■ WORK TO COMPLETE ■
1. Translate this sentence from the architect article into Spanish: "What really shapes outcomes is how decisions are made, how risk is managed, and how responsibility is understood."
2. According to the architect article, at what stage does the author often bring in a quantity surveyor?
3. List every point that the architect article says a good architect should be able to explain about cost and budget.

Three Questions Every Client Should Ask Their Architect.

February 2026 - Estimated reading time: 6 minutes.

Introduction:

Choosing an architect is an important decision. Most clients understandably focus on style, experience, and whether they “get on” with the person they’re speaking to. Those things matter — but they don’t tell you how a project will actually be handled. What really shapes outcomes is how decisions are made, how risk is managed, and how responsibility is understood. Those things rarely show up in a portfolio. The questions below are designed to help you get behind the drawings and understand how an architect really works.

1. How do you help manage budget — and what sits outside your control?

A good architect should be able to explain how design decisions influence cost, how budget is tested as a project develops, and where specialist input is needed. They should also be clear about the limits of their role. Architects are not typically construction cost experts, but a competent architect understands how cost behaves, recognises when assumptions need to be tested properly, and knows who to involve to do that well.

In my own work, that often means involving a quantity surveyor at concept design stage. The aim is to sense-check feasibility, test key design decisions, and build confidence that the project is developing in a direction that remains affordable before moving on to the next stage. Done properly, budget management isn’t about fixing a number early on and hoping it holds. It’s about giving you the right information, at the right time, to move forward with confidence — or, where necessary, to pause, adjust, or rethink aspects of the proposal before committing further.

■ STORED ROWS ■
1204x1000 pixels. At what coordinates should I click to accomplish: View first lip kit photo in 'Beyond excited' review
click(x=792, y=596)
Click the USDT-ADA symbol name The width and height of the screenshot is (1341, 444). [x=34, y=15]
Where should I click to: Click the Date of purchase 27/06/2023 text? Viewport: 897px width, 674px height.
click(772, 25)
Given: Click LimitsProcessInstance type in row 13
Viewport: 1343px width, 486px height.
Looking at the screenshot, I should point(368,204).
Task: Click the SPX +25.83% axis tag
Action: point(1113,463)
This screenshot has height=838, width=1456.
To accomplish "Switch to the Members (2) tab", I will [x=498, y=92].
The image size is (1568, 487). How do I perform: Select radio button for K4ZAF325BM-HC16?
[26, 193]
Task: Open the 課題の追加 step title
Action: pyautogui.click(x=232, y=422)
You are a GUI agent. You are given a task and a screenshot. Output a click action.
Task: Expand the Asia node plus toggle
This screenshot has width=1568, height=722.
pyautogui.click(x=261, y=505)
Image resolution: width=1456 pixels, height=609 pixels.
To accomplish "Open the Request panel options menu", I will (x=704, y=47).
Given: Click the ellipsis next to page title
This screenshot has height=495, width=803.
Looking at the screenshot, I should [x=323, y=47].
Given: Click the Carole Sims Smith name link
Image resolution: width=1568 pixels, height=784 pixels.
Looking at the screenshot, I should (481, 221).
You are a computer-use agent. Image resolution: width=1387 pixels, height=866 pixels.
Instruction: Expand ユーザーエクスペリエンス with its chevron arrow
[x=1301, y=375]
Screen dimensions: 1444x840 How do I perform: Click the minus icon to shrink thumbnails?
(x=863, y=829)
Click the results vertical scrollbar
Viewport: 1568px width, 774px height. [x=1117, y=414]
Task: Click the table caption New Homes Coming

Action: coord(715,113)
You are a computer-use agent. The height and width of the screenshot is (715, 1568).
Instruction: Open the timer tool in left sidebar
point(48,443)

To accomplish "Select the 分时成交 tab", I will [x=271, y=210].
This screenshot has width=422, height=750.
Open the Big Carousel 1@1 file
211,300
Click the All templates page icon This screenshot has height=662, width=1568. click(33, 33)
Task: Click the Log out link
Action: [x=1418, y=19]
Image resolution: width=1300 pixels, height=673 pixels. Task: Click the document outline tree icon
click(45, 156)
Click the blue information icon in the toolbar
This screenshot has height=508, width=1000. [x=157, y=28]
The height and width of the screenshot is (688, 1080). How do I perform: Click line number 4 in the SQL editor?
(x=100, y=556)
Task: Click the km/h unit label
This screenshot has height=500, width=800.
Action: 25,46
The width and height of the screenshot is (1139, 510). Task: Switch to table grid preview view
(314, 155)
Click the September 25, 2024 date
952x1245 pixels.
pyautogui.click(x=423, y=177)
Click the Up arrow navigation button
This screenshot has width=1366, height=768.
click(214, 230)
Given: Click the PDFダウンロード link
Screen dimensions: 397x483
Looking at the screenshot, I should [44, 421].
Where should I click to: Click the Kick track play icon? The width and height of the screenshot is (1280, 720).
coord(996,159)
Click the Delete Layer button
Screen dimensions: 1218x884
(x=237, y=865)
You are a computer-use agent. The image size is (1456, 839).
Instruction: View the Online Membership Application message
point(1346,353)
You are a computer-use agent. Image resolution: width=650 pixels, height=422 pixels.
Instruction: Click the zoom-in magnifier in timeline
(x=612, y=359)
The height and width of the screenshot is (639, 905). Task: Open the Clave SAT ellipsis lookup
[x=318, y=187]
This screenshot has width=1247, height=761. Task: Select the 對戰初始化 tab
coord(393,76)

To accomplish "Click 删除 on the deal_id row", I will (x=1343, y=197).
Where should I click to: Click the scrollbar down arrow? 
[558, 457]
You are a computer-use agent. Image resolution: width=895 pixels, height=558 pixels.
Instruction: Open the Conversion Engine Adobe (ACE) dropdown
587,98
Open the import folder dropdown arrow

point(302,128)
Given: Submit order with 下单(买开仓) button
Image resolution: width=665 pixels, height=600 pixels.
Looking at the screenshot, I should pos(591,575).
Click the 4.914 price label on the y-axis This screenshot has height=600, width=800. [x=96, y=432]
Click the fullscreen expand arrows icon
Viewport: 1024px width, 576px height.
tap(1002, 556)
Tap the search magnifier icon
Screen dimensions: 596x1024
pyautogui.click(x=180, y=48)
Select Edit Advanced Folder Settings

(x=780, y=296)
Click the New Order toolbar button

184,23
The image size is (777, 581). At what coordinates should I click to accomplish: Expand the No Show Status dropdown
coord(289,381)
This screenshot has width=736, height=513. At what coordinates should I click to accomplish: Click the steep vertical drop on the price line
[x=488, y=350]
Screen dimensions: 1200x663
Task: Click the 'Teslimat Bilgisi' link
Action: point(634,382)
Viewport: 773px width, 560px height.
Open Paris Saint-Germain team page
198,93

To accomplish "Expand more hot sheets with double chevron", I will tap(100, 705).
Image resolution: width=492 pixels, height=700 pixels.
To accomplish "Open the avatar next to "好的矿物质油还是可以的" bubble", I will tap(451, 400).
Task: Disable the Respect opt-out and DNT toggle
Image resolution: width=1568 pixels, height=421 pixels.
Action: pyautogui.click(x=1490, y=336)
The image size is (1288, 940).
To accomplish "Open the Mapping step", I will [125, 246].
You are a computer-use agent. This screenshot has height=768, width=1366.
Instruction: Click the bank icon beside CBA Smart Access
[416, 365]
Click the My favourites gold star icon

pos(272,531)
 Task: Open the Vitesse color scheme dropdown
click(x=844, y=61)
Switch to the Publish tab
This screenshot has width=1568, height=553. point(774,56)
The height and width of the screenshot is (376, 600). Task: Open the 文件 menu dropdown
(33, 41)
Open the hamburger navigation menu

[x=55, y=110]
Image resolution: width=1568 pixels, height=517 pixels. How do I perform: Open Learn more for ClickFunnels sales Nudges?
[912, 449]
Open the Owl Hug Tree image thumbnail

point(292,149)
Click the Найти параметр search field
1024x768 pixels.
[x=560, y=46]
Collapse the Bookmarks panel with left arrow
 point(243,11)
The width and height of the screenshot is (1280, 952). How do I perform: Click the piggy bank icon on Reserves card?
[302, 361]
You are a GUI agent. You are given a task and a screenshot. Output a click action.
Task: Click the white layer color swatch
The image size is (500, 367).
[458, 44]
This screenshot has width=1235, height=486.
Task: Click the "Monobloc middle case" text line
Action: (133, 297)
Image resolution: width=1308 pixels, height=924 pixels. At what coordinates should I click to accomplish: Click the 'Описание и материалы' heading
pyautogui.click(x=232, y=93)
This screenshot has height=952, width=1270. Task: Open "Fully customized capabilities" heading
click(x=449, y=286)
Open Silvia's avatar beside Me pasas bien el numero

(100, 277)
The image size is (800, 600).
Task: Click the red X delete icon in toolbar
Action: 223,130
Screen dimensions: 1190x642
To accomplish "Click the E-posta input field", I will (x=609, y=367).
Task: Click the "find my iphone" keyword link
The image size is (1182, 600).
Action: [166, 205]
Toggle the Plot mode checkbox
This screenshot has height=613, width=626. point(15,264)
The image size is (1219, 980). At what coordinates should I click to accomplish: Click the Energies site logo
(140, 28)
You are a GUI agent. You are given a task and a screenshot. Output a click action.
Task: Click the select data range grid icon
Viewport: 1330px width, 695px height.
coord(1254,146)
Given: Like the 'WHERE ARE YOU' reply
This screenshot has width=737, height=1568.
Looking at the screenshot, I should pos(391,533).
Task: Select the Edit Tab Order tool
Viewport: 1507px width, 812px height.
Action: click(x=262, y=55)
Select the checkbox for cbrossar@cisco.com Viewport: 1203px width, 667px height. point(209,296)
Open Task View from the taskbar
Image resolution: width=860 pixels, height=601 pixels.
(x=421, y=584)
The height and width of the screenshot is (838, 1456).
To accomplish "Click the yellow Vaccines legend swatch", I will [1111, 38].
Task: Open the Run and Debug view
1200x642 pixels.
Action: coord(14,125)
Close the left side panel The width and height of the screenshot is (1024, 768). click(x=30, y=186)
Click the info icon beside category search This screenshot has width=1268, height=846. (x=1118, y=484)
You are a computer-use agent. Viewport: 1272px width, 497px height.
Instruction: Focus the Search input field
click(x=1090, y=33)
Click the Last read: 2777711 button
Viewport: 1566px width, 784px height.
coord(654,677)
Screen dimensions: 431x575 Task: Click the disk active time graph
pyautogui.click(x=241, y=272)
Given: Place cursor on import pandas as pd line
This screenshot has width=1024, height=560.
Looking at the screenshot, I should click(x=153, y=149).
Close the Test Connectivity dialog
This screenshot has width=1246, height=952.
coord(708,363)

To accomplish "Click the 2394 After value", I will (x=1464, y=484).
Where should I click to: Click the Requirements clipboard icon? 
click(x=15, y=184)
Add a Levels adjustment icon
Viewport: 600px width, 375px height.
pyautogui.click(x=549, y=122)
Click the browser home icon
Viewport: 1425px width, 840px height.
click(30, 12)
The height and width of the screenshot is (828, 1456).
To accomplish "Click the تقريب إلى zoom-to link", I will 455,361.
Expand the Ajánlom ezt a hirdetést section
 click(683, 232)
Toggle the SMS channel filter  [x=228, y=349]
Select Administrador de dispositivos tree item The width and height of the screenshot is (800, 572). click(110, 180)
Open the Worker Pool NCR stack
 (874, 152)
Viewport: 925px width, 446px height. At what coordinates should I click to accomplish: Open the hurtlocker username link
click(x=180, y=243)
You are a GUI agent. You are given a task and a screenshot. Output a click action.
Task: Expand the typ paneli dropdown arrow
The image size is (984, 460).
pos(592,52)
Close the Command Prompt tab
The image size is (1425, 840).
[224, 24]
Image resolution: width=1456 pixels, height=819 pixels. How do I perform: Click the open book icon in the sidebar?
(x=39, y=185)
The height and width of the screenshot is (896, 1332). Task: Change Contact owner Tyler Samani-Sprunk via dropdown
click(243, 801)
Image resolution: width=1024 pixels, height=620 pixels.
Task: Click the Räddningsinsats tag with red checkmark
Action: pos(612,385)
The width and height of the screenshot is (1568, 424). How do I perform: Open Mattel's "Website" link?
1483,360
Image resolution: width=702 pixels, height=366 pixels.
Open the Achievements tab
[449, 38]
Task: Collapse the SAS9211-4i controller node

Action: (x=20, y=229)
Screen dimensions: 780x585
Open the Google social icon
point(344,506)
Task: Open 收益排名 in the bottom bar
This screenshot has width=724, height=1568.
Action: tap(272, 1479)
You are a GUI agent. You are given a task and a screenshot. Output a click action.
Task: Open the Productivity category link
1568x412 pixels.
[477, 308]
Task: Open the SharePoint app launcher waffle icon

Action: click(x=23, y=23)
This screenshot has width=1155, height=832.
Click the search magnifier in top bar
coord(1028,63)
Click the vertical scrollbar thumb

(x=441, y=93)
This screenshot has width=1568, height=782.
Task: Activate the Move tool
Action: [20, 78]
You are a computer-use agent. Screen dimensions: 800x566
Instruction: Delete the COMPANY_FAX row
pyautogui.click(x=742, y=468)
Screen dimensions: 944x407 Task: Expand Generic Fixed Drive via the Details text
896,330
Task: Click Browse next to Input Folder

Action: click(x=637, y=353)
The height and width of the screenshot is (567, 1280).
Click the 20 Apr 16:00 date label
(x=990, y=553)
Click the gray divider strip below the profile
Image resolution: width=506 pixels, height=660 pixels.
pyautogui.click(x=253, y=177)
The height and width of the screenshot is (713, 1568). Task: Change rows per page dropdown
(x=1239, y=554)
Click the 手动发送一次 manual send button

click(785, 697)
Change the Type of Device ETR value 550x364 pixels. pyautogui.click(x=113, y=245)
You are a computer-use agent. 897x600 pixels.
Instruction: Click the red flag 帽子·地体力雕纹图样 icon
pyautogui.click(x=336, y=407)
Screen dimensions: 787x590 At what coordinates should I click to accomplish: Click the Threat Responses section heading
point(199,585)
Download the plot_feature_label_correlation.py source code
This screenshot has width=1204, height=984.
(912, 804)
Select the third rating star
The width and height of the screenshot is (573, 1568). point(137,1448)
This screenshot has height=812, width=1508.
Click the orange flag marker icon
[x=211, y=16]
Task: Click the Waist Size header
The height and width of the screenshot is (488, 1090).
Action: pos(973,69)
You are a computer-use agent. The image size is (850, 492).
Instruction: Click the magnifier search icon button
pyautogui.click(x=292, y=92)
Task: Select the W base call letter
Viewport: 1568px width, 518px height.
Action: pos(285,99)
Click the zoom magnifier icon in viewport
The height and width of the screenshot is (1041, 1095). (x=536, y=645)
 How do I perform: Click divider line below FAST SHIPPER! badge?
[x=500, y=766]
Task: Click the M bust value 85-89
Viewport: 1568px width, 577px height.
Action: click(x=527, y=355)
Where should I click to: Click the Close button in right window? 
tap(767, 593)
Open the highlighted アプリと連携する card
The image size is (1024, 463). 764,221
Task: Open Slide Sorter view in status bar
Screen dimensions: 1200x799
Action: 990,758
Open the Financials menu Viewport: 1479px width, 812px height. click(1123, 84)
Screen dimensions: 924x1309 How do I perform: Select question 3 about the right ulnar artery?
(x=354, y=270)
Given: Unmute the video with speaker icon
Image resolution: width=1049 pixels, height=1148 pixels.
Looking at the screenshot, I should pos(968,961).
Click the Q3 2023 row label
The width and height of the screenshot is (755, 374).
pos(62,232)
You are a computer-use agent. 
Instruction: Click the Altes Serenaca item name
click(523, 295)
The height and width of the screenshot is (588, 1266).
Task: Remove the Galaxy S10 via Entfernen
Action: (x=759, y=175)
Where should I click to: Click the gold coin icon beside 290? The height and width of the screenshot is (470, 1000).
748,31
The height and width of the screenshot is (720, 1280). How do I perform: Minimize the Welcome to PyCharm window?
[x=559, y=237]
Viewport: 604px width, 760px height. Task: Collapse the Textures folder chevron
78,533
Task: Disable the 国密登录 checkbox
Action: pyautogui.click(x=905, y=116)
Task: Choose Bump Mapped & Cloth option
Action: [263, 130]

■ FULL ANSWERS ■
1. Lo que realmente determina los resultados es cómo se toman las decisiones, cómo se gestiona el riesgo y cómo se entiende la responsabilidad.

2. At concept design stage.

3.
- How design decisions influence cost
- How budget is tested as a project develops
- Where specialist input is needed